Oh, and Alert Reader Todd also notes the primary reason why it’s so critical that I do IronSpud, and that of course is for the potential goldmine of blog fodder. Duh! How could I overlook this? Not only do we have the race itself, but also the road trip out there, just me toodling across the Badlands and states that have more cattle than people – by far – and then, when I get to CDA, I’m going to have D! sharing my hotel room with me. Now if THAT isn’t a recipe for complete and total madness, I don’t know what is.

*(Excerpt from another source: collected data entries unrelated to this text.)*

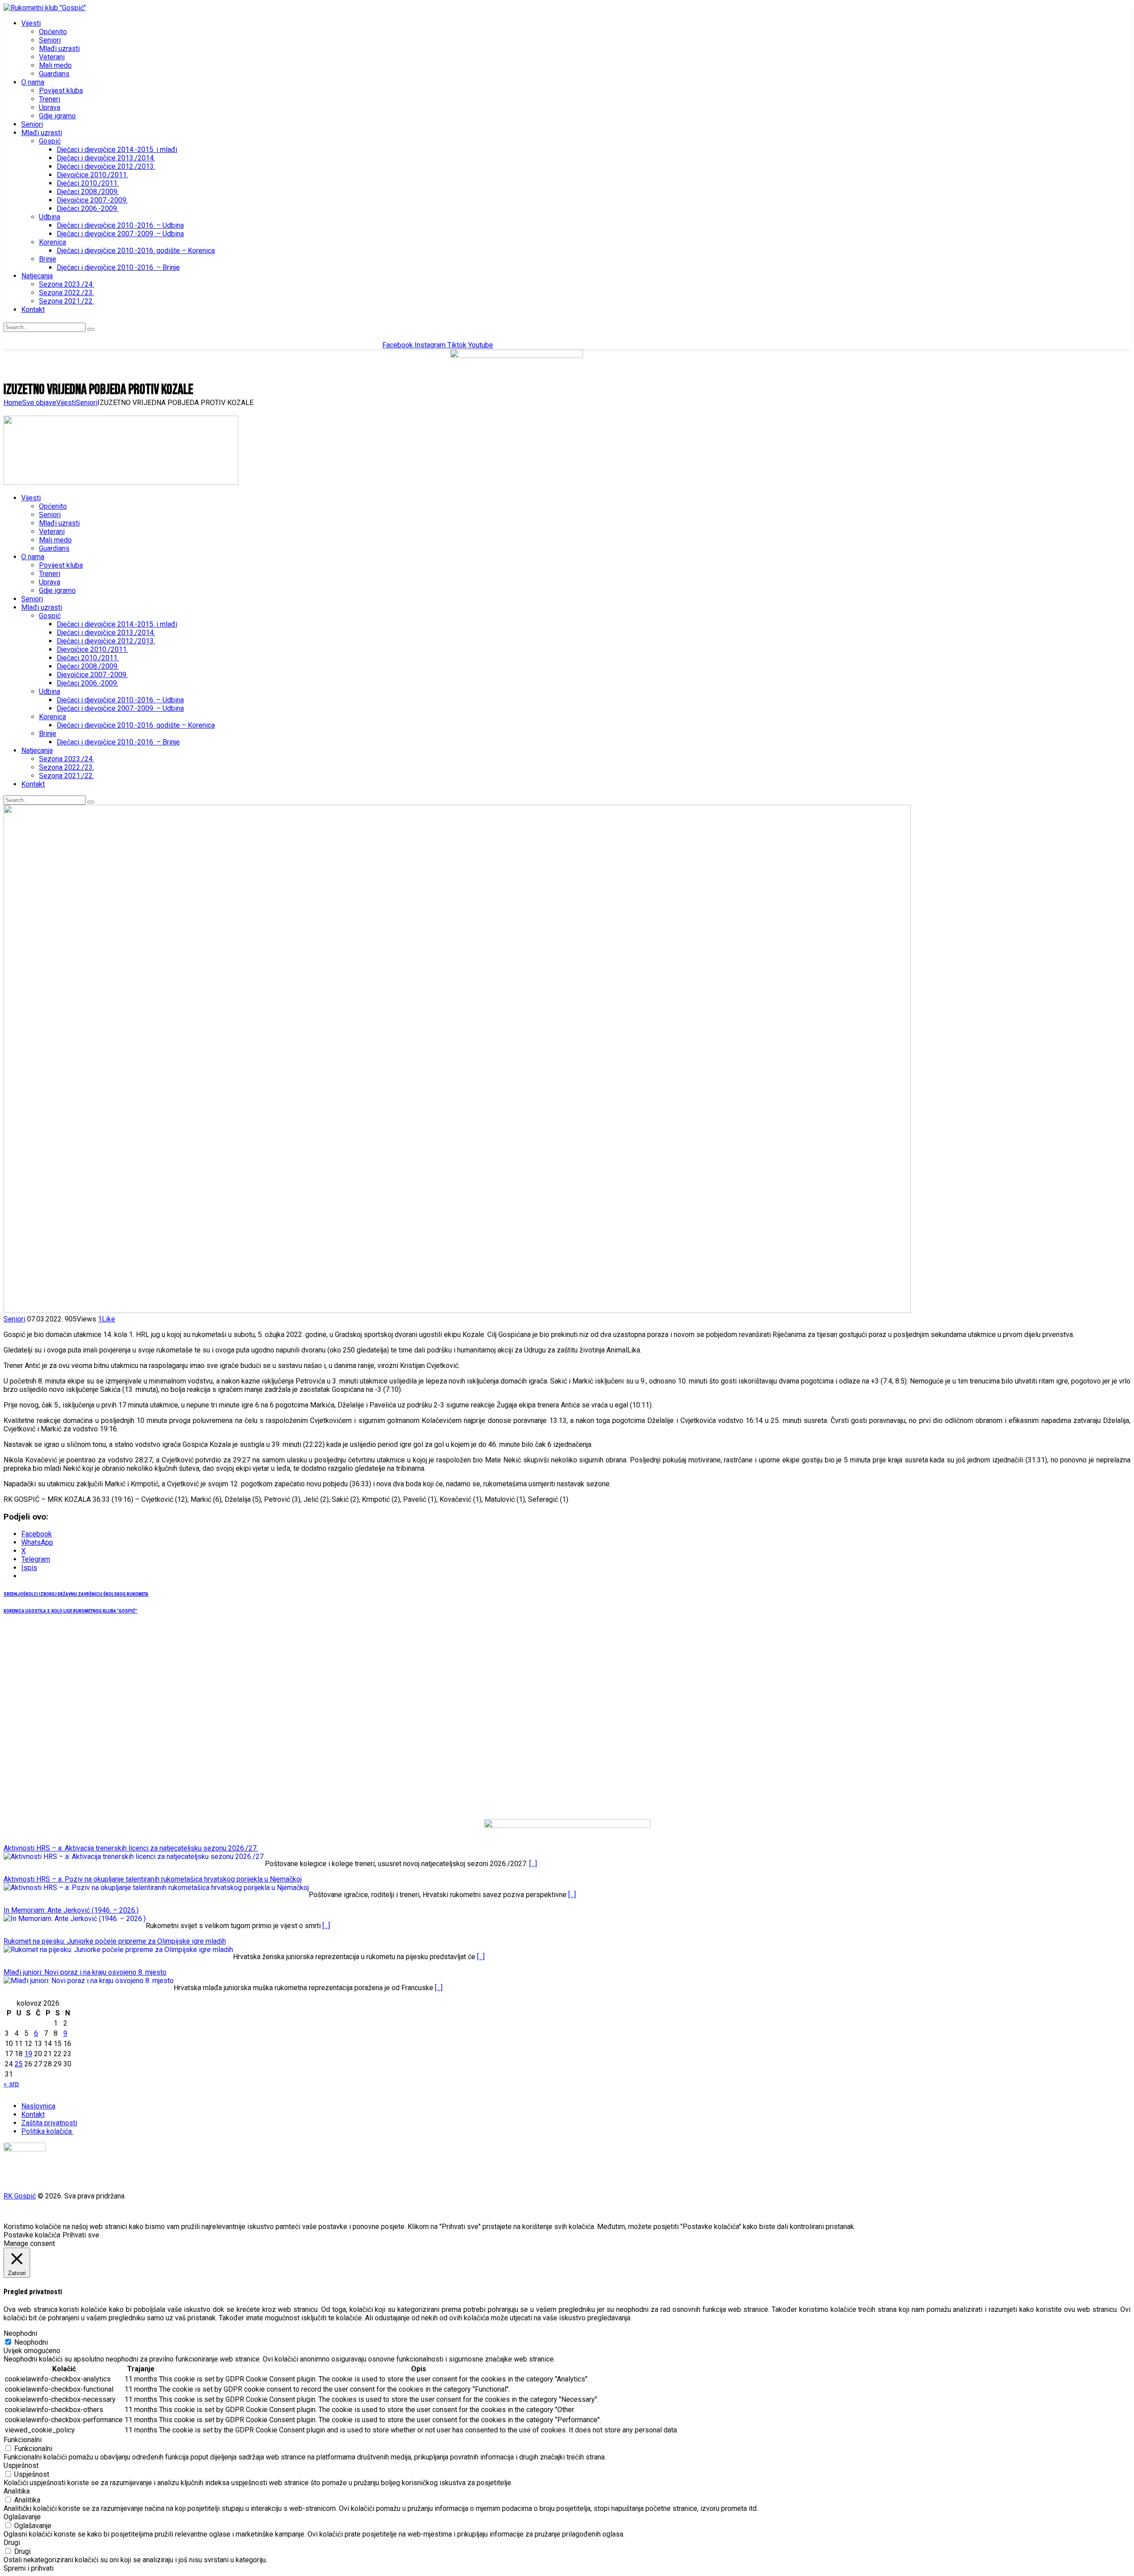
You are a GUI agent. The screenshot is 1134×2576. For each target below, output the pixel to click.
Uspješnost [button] (21, 2465)
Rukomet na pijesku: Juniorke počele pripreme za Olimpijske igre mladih (115, 1941)
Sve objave (39, 402)
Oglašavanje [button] (22, 2517)
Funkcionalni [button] (23, 2440)
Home (13, 402)
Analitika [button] (17, 2491)
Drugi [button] (12, 2542)
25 (19, 2064)
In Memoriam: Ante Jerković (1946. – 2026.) (71, 1910)
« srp (11, 2084)
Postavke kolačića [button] (32, 2235)
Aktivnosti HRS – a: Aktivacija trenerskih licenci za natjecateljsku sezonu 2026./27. (131, 1848)
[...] (533, 1863)
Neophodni (31, 2342)
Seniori (86, 402)
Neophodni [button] (20, 2333)
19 (28, 2054)
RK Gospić (20, 2196)
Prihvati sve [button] (80, 2235)
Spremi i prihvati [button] (29, 2568)
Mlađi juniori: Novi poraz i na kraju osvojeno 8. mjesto (85, 1972)
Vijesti (66, 402)
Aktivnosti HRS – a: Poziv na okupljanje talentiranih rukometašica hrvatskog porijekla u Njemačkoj (153, 1879)
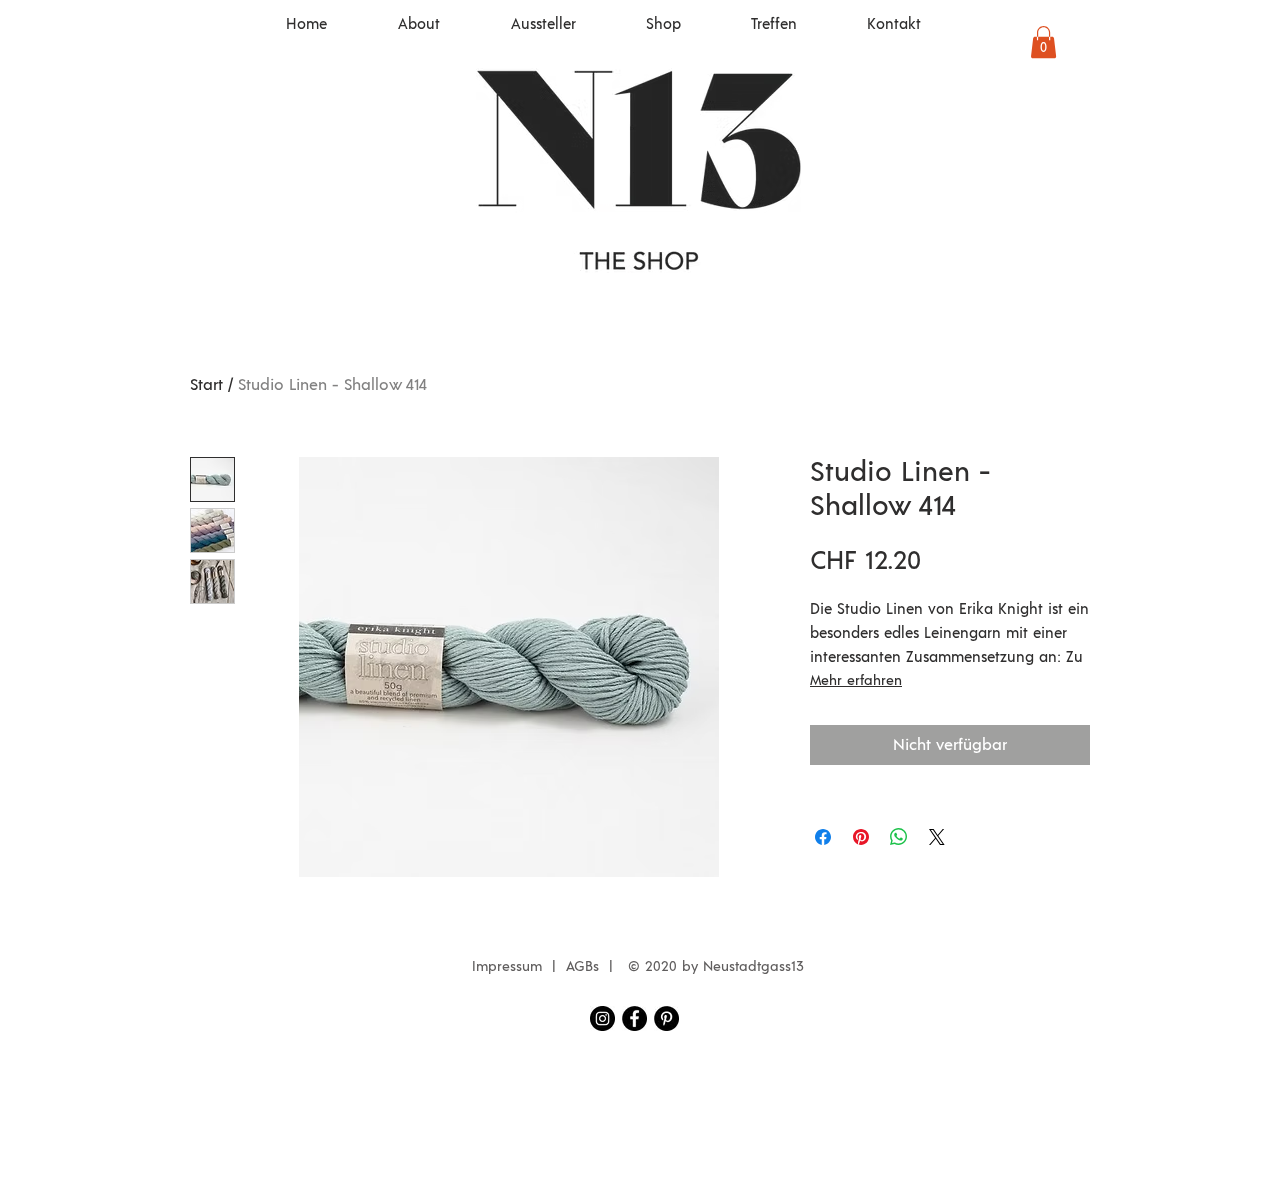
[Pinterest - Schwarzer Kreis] (666, 1018)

And finally, a note to all: when you’re having a shitty day, week, month, life, etc., I highly recommend trying a bit of “Fuck” Therapy before you try any pricy therapists or anti-depressants. Because you know, now that I’ve gotten all that stuff off my chest, I feel a whole hell of a lot better. Imagine that.
Where was I? Oh yeah, Wisconsin. Saturday I got up there just as everyone was leaving for the group ride, so I went off by myself. The best part of the ride was that the road from Blue Mounds to Mt. Horeb is newly paved with a beautiful bike lane, which, between that and cheese curds, made me decide to move to Wisconsin right away. After that, it was pretty much all downhill. The IMWI loop seemed much hillier than I remembered, riding it was tortuous, I wound up in tears at how much I sucked. Sunday I decided to do a 2-hr run instead, my legs were fatigued from Saturday, I was again in tears at my own suckiness. And after about an hour, even though I had brought with me a bottle of Infinit (okay, enough for a 1-hr run), I started exuding ammonia as if I had bathed in it, getting a headache to boot. I know this is a sign of insufficient carbs, but then Annette tells me that it also means you’re putting your body in a catabolic state, which isn’t good. Yay me.
Monday, did I go for the Trifecta of Suckdom? No, because I wake up with a wicked cold, it’s cold and insanely windy, and I decide to head home rather than sit in holiday traffic. Sometimes...you just have to know when to cut your losses.